Es en la Comisión de Estupefacientes, expresión directa de la Asamblea General de las Naciones Unidas, que los países emergentes o en vías de desarrollo sobre todo se hacen escuchar. Sin embargo, estos países a veces defienden posiciones aún más extremas que las de Estados Unidos, tanto a nivel de las políticas nacionales en materia de toxicomanía como en el plano de la lucha internacional contra las drogas. Esta actitud tiene varias razones. En algunos países es consecuencia de la falta de democracia (China, Malasia, Arabia Saudita o Irán), que castigan, muy severamente, todas las desviaciones visibles. Para otros es consecuencia de la fascinación ejercida por el “modelo norteamericano” o de un oportunismo que los lleva a sumarse a lo que se percibe como la posición dominante en los países ricos.
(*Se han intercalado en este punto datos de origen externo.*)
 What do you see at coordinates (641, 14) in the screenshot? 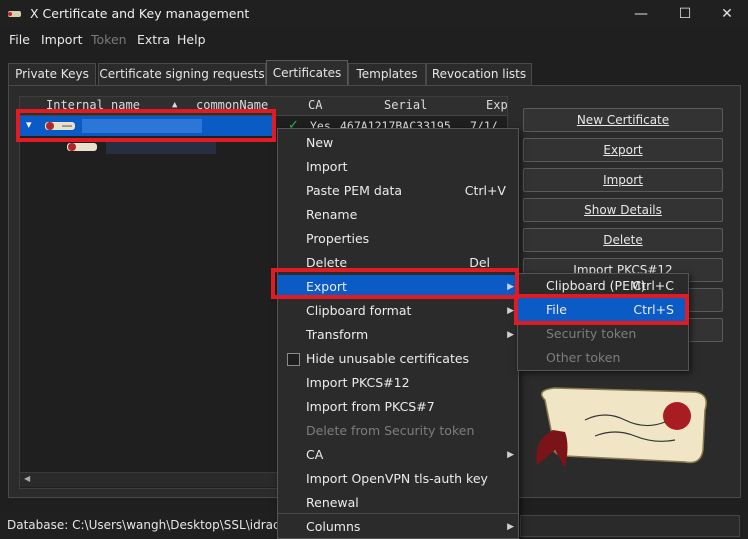
I see `minimize-button: —` at bounding box center [641, 14].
Una tercera categoría –numerosos países de Asia, Africa y Medio Oriente– recurre a las medidas punitivas como cortina de humo que oculta los tráficos a los que se dedican sus elites.
Por todas estas razones es de descartar que se produzca una modificación de la legislación internacional sobre las drogas en un futuro cercano. En cambio, las experiencias llevadas a cabo por ciertos países como los Países Bajos, Suiza o Canadá, y también por algunas ciudades en Europa, pueden crear una brecha a favor de políticas universales más tolerantes, que vayan desde la “reducción de riesgos y daños” hasta la legalización, pasando por despenalizar el consumo. Cambios que irán aumentando a medida que las políticas dominantes demuestren ser impotentes frente al fenómeno de las drogas y provoquen efectos perversos más graves que el mal que pretenden combatir.